======== EXCERPT PROVIDED
Dr Troy’s “Thought Provocateur” Session on the Consequences of Ignoring Geriatric Medicine and Long Term Care in Health Insurance Reform Proposals

Fri, Jan 29, 2010

Natl Conferences

[At the Twentieth National Conference, a new feature, "The Thought Provocateur" session, was instituted to focus on particular ideas of relevance to the general issues of primary health care access. This year Warwick Troy, Ph.D., a National Consortium fellow, proposes a revisiting of the subjects of geriatric medicine and long term care.]

Dr Troy’s presentation will introduce and analyze two recent  proposals for improving health workforce competencies: (1) for geriatrics and (2) for accountable services development in long term care. These approaches use community-based imperatives to plan and deliver accountable professional competencies and services critical to the spirit and substance of primary care.

Warwick Troy, Ph.D.

These proposals address the needs of a diverse, vulnerable and resource-poor community whose needs have been shamefully neglected for decades; and in so doing they are uniquely responsive to the core theme of this 21st National Conference – “Consequences” – in this case, the consequences of neglect.  Specific legislation is proposed: at very least a possible harbinger of  “services on the ground.”

A caveat: although this presentation is made in the context of health “reform,” it must be noted that one of its foci – long term care – has not been taken up, operationally at least, by health reform submissions.  This is hardly unexpected and, as the presentation will suggest, will someday reap its own dire “Consequences.”

Again, unlike long term care, its bedfellow and our other focus – expanded training in geriatrics – which derives from a medical and not a social services context, would seem to have some realistic hope of implementation within medical schools in the nearer future.

The presentation will invoke a number of seminal issues that have figured prominently previous National Conferences, including community-based medicine, the “Future of Family Medicine” reports, and integrated care (multi/interdisciplinary service delivery).

Without the workforce and practice changes that could be realized, there will be perils indeed for the needy and vulnerable and for the utility and future viability of community based primary care itself as a lever to lift communities.

In taking the conference theme, Consequences, seriously, this presentation assumes that health reform at the nexus of service delivery must spring from primary care as its core and the community as its sustaining base, if it is to meet the health needs of patients and other consumers in a timely, effective, efficient and enduring way.
================
======== INPUT DATA
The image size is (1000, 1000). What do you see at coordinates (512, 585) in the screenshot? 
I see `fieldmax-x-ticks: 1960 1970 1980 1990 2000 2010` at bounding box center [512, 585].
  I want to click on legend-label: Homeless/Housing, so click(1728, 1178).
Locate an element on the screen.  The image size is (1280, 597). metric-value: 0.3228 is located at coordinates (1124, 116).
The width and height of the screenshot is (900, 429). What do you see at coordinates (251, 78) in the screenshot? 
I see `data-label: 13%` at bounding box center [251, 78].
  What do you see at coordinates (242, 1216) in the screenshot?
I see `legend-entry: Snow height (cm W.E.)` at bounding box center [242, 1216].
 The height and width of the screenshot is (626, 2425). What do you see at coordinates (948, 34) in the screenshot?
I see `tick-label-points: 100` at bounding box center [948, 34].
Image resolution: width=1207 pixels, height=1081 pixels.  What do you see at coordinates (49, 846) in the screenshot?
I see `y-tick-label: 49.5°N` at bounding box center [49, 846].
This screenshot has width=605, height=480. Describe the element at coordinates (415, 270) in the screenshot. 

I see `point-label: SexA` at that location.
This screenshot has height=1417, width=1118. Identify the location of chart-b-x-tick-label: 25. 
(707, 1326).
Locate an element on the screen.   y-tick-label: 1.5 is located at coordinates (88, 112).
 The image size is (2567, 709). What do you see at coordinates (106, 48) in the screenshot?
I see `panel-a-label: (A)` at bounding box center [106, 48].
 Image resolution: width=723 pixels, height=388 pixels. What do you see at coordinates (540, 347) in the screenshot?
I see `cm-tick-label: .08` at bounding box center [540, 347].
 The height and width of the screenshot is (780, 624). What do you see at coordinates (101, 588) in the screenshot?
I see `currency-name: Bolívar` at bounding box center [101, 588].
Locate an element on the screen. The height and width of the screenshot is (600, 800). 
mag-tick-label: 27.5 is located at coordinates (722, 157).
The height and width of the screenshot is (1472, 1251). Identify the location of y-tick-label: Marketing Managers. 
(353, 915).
================
→ WHAT TO WORK ON:
1. In the passage on Dr Troy's session, copy word for word the part that opens with the words containing "The presentation will invoke" and closes with "to lift communities.".
2. Answer these from the passage on Dr Troy's session:
(a) At which National Conference was "The Thought Provocateur" session instituted?
(b) What is the core theme of the 21st National Conference?
(c) From what kind of context does expanded training in geriatrics derive?

→ EXPECTED OUTPUTS:
1.
The presentation will invoke a number of seminal issues that have figured prominently previous National Conferences, including community-based medicine, the “Future of Family Medicine” reports, and integrated care (multi/interdisciplinary service delivery).

Without the workforce and practice changes that could be realized, there will be perils indeed for the needy and vulnerable and for the utility and future viability of community based primary care itself as a lever to lift communities.

2.
(a) The Twentieth National Conference.
(b) "Consequences."
(c) A medical context, not a social services context.